Second degree burglary requires that the dwelling place be
unoccupied at the time of the crime. As the house was occupied by
four people, there was sufficient evidence of the elements of first
degree burglary. This assignment of error is dismissed.
IV. Failing to sever the possession of a handgun case from
defendant's other cases and admitting details of defendant's prior
felony.
Defendant argues that the trial court committed plain error by
failing to sever the trial for the possession of a handgun by a
convicted felon offense from the burglary and armed robbery
offenses. We disagree. Defendant, as he concedes, did not object
to the trial court's consolidation of the three charges and
therefore, we can only consider this argument under a plain error
standard.
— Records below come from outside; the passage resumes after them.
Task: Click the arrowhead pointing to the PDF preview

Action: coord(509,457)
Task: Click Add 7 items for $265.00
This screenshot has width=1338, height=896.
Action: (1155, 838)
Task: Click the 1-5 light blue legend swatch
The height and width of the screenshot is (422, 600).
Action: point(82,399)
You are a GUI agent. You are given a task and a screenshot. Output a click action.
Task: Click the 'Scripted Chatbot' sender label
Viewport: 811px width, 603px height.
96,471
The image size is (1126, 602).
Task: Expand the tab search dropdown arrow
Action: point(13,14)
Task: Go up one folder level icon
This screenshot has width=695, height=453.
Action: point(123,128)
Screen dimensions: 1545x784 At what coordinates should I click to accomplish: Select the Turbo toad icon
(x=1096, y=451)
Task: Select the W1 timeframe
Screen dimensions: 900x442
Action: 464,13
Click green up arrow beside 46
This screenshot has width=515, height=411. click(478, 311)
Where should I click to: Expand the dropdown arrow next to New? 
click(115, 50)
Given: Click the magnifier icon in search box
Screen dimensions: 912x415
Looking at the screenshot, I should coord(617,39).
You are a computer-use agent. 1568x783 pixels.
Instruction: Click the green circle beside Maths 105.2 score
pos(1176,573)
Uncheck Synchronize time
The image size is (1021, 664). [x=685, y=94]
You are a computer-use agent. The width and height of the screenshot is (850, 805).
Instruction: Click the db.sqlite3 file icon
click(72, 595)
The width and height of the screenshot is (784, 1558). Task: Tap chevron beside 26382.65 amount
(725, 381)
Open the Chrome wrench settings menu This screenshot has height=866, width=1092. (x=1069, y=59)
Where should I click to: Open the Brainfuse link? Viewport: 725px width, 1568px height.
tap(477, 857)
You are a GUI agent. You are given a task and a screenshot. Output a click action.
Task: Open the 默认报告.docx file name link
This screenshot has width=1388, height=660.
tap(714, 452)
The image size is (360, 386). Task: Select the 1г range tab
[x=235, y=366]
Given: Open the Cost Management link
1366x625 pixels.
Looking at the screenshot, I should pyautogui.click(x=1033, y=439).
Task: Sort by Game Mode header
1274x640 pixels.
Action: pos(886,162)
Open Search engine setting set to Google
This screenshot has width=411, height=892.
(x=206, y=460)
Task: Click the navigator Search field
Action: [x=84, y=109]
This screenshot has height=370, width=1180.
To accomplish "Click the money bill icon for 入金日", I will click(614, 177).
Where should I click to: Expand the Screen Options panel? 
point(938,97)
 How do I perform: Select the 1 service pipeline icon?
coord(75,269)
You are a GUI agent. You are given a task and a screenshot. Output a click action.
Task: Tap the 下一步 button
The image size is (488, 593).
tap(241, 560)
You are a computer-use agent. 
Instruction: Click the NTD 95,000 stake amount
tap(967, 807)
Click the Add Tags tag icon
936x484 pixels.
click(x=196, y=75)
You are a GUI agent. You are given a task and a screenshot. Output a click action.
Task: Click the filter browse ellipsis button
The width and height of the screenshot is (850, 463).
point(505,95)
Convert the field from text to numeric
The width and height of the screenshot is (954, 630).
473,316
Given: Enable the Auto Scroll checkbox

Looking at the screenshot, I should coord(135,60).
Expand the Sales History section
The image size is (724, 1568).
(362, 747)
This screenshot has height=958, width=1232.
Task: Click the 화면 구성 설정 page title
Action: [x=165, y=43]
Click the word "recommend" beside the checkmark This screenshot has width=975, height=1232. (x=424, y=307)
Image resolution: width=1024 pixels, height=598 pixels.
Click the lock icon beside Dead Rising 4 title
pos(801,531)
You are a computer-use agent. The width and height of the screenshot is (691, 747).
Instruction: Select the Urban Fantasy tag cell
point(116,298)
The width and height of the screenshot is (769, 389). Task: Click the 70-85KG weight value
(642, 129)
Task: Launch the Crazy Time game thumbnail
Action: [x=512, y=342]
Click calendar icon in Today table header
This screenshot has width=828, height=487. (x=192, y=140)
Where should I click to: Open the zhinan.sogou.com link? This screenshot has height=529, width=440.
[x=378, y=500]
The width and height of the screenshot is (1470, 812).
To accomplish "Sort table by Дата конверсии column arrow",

Plain error is 'fundamental error' amounting to amiscarriage of justice or having a substantial and prejudicial
impact on the jury verdict. State v. Bartlett, Sr., ___ N.C. App.
___, ___ S.E.2d ___ (2002) (citing State v. Parker, 350 N.C. 411,
427, 516 S.E.2d 106, 118 (1999), cert. denied, 528 U.S. 1084, 120
S. Ct. 808, 145 L.Ed.2d 681 (2000)). Under this standard,
defendant is entitled to relief if he can show '(i) that a
different result probably would have been reached but for the error
or (ii) that the error was so fundamental as to result in a
miscarriage of justice or denial of a fair trial.' State v.
O'Hanlan, ___ N.C. App. ___ , ___ S.E.2d ___ (2002) (citation
omitted). Defendant has failed to show that the jury may have
reached a different result or that the trial court not severing the
trials ex mero motu was so fundamental an error as to deny him a
fair trial.
Defendant argues, in the alternative to the trial court
committing plain error by not severing the trials sua sponte, that
he received ineffective assistance of counsel. We find that
defendant cannot show that by failing to object to the joinder that
his counsel was so deficient that it prejudiced his defense.
V. Determining that defendant had ten prior record level points.
Defendant argues that the State mistakenly counted a prior
class 2 misdemeanor as a point when only class A1 and 1 non-traffic
misdemeanors should count as points. In turn, defendant's sentence
was decided according to him having ten points instead of nine.
The State agrees that it miscalculated defendant's prior points and
the correct number is nine. The miscalculation, however, washarmless because defendant remains a level IV offender, which
requires nine to fourteen points. Since defendant still has nine
points after correcting the State's error and his sentence would
remain the same, we dismiss this assignment of error.
No error.
Judges WALKER and McCULLOUGH concur.